Clinical data suggests that only those pulse contour devices that are calibrated to an external method have acceptable clinical accuracy (vascular compliance is measured rather than calculated using predictive algorithms). Furthermore, these devices should be re-calibrated when vascular tone changes (e.g. use of a vasoconstrictor or vasodilator) [32]. It would appear than a number of these monitors are no better than random number generators and should be used with great caution [32].
Esophageal Doppler
The esophageal Doppler technique measures blood flow velocity in the descending aorta by means of a Doppler transducer placed at the tip of a flexible probe.
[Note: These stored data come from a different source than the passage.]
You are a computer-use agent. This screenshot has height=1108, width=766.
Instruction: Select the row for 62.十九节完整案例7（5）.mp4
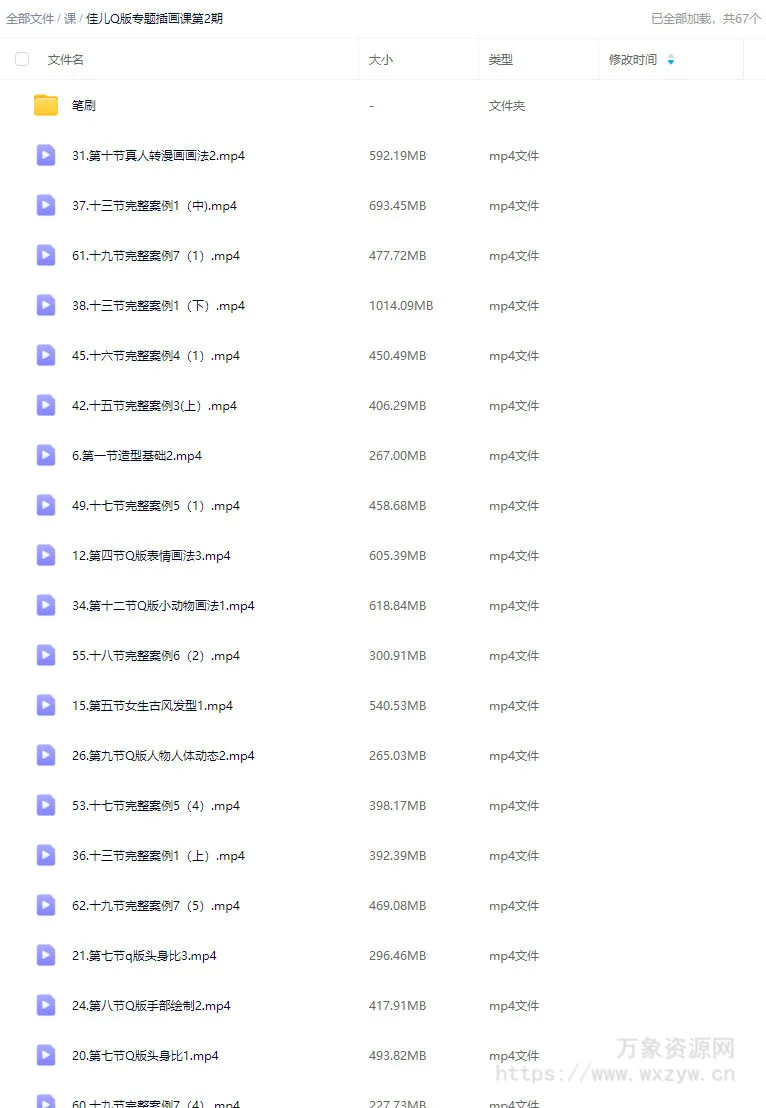click(383, 905)
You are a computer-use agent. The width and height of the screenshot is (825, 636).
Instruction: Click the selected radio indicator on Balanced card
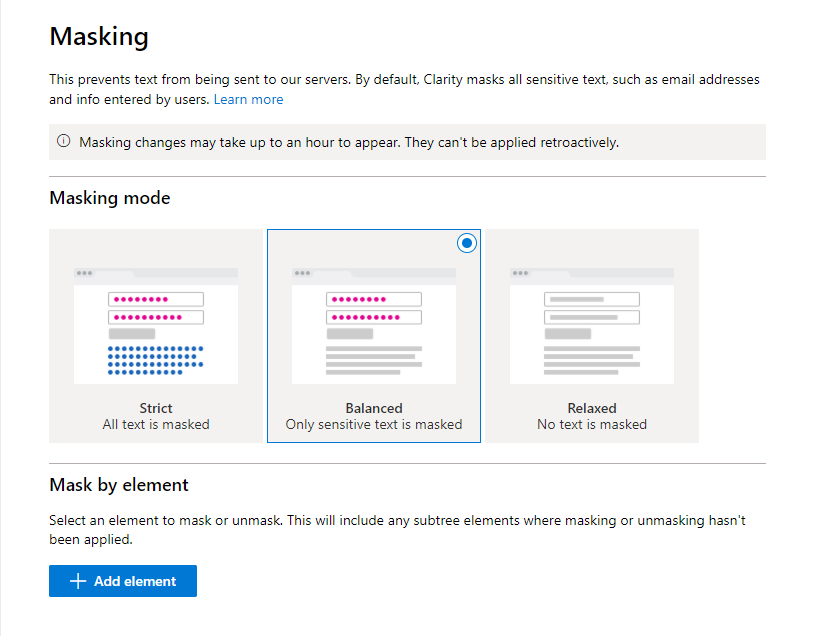466,243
The probe is introduced into the esophagus of sedated, mechanically ventilated patients and then rotated so that the transducer faces the descending aorta and a characteristic aortic velocity signal is obtained. The CO is calculated based on the diameter of the aorta (measured or estimated), the distribution of the CO to the descending aorta and the measured flow velocity of blood in the aorta. As esophageal Doppler probes are inserted blindly, the resulting waveform is highly dependent on correct positioning. The clinician must adjust the depth, rotate the probe and adjust the gain to obtain an optimal signal [33]. Poor positioning of the esophageal probe tends to under-estimate the true CO. There is a significant learning curve in obtaining adequate Doppler signals and the correlations are better in studies where the investigator is not blinded to the results of the CO obtained with a PAC [34]. The greatest utility of the esophageal Doppler appears to be in the peri-operative setting (see Chap. 11).
USCOM
A completely non-invasive Doppler technology, the USCOM (Ultrasound CO monitor, USCOM, Sydney, Australia), utilizes transaortic or transpulmonary Doppler ultrasound flow tracings to calculate cardiac output as the product of stroke volume and heart rate. Stroke volume is calculated from a proprietary algorithm applying ultrasound principles of blood velocity–time integral (VTI) measurements in the ventricular aortic/pulmonary outflow tract. Studies comparing USCOM measurements of cardiac output to those obtained with the PAC, TPTD, and aortic flow probes have shown reasonable agreement [11, 35–37]. The use of Doppler ultrasound to determine cardiac index has several inherent technological limitations. Potential sources of variation exist in the estimation of aortic/pulmonary outflow tract area, the determination of velocity-time integral as well as the variability with operator dependent measurements. With USCOM, the aortic/pulmonary outflow tract area is not directly measured, but calculated from a proprietary anthropometric algorithm based on the subject’s body height. Stroke distance is simply the distance a red blood cell travels per systolic stroke. This is measured as VTI of the Doppler flow profile of each systolic stroke. Thus, the accuracy of the USCOM technology depends on obtaining accurate, reproducible VTI values. A precise VTI measurement requires a good flow signal and its correct interpretation, both of which are heavily dependent on the subject and the operator. An improper technique of poor Doppler ultrasound beam alignment with blood flow at the aortic/pulmonary outflow tract will lead to suboptimal VTI measurements. A further limitation of this technique is that it is not conducive to continuous monitoring.